Lorsque j'étais enfant, l'heure du coucher correspondait au début des feuilletons radiophoniques de Radio-Canada. Pour ma plus grande frustration. Mais j'ai encore en mémoire les titres qui me faisaient rêver : Le Survenant, Pension Velder, Rue de l'Anse, En haut de la Pente Douce, La famille Plouffe... Ce sont ces réminiscences qui ont fait porter mon choix sur le livre de Roger Lemelin, Les Plouffe, et je ne l'ai pas regretté.
Il n'est pas banal de savoir que Roger Lemelin n'avait que 29 ans lorsqu'il a peint ce portrait jouissif de Saint-Sauveur, son quartier natal en basse ville, en bas de la Pente-Douce, ainsi nommée en l'honneur du premier roman de l'auteur.
L'action se déroule dans une famille d'ouvriers, entre 1938 et 1945. Théophile, le père, est un typographe sur le point de prendre sa retraite et qui nourrit une haine féroce envers les Anglais. Joséphine, son épouse, tient sa maisonnée de main de maître. L'aînée, Cécile, qu'on appelait à l'époque une vieille fille, entretient un amour platonique pour son ancien cavalier aujourd'hui marié et père de famille. L'aîné des garçons, Napoléon, également célibataire, collectionneur de statistiques sportives, est peu doué mais tellement attachant. Le deuxième, Ovide, est le personnage principal du roman. Passionné d'opéra, il est insatisfait de sa condition et cultive des rêves de grandeur irréalisables. Finalement, le plus jeune, Guillaume, possède des dons sportifs. N'oublions pas le curé Folbèche, fervent nationaliste, qui sent bien que ses paroissiens se détachent peu à peu de leur pasteur et de l'Église.

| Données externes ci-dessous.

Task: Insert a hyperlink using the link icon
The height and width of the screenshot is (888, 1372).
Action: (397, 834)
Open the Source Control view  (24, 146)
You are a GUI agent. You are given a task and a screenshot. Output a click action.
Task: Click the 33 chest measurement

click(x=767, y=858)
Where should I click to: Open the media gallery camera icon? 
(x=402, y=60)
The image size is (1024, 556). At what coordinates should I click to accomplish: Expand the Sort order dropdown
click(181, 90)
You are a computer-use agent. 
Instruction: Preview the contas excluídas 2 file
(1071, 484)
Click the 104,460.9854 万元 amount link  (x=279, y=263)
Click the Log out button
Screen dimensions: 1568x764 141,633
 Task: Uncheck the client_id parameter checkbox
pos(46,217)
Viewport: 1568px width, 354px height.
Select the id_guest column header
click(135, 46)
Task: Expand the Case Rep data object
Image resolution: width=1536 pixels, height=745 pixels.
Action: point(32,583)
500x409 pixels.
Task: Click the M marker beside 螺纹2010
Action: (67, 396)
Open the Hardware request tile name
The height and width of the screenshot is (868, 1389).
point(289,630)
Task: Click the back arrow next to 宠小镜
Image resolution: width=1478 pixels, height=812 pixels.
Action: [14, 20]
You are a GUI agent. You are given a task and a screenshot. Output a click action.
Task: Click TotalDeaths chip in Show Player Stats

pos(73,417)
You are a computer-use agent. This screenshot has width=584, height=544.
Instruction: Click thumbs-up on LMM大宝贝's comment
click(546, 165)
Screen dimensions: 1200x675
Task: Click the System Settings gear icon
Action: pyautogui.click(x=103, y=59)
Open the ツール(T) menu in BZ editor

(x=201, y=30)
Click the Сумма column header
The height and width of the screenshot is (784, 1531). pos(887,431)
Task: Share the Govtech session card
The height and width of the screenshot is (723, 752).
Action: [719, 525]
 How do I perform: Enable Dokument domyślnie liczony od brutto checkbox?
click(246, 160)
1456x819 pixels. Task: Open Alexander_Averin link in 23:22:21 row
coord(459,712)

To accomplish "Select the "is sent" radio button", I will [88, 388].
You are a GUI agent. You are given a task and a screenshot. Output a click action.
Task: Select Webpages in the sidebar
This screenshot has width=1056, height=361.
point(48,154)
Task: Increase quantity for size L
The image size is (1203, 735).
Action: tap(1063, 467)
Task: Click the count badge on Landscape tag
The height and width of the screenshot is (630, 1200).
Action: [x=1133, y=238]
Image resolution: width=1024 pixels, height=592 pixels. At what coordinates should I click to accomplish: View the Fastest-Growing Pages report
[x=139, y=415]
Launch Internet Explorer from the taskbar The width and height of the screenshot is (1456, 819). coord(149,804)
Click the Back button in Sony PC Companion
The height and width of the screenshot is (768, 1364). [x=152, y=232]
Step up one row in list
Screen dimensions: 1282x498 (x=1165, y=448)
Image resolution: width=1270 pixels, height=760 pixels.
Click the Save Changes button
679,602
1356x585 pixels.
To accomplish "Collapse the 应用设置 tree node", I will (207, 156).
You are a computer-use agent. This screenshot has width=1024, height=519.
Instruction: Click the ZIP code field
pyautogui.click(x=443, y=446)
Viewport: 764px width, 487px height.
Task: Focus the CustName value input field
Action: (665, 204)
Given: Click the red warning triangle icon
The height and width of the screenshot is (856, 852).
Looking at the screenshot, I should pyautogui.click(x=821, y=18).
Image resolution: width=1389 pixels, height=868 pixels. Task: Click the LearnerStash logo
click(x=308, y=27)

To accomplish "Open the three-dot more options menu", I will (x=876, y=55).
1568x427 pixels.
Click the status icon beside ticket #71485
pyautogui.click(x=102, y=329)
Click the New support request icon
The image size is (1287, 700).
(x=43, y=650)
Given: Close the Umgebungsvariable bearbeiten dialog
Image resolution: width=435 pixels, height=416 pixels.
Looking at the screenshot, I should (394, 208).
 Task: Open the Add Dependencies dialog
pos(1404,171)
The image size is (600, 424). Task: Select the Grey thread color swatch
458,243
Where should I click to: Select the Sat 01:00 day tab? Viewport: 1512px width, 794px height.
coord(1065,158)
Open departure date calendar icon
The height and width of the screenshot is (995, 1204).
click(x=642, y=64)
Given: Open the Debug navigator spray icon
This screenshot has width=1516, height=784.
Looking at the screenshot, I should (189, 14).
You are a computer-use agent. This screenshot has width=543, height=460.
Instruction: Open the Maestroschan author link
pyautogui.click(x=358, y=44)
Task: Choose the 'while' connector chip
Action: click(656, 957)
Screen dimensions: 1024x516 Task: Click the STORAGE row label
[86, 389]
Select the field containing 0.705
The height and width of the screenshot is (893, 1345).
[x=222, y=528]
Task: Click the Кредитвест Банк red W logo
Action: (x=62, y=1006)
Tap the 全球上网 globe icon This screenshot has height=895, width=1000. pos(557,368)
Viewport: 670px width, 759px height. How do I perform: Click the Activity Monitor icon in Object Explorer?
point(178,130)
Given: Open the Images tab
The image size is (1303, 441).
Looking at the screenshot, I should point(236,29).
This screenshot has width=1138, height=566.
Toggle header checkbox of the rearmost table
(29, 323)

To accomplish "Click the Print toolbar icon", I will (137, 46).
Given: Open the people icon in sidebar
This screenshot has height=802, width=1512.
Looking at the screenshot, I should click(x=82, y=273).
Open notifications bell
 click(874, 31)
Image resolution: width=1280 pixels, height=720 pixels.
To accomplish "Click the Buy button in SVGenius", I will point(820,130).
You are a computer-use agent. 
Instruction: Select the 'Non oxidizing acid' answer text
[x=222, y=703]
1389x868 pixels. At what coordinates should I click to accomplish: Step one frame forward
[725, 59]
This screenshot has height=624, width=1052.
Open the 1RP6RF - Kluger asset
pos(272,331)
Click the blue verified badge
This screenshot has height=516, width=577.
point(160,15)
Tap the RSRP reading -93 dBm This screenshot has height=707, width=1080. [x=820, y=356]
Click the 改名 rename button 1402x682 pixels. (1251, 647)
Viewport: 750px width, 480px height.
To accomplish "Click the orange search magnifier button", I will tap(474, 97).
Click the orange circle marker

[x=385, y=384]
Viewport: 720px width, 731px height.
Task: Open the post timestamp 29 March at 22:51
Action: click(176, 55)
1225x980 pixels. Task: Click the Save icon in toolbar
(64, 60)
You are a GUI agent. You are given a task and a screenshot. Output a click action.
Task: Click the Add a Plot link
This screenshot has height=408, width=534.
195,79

Sous la plume truculente et terriblement créative de Lemelin, la maison des Plouffe prend vie. Chacun de ses membres s'anime. On découvre leurs espoirs, leurs peines, leurs frustrations, leurs rêves, leurs déceptions. On les regarde grandir, prendre forme petit à petit, se trouver, s'affirmer. Tous sont profondément enracinés dans la société décrite sans complaisance par l'auteur, où l'Église domine encore la vie des citoyens à l'aube de la Seconde Guerre mondiale. Les patrons peu ennuyés par les embryons de syndicats disposent des travailleurs selon leur bon vouloir. L'éducation reste difficilement accessible aux classes ouvrières et détermine le destin de leurs enfants. La guerre, telle une secousse tellurique, ébranlera les fondations de la société. On sent déjà poindre dans les envolées littéraires de l'auteur les prémisses de la Révolution tranquille.
Enfin, Pierre Curzi fait de cette œuvre touffue une lecture remarquable, vivante, efficace. Les Plouffe m'ont procuré un véritable plaisir d'écoute.
Roger Lemelin, Les Plouffe, lu par Pierre Curzi sur Ohdio, 12 h 50.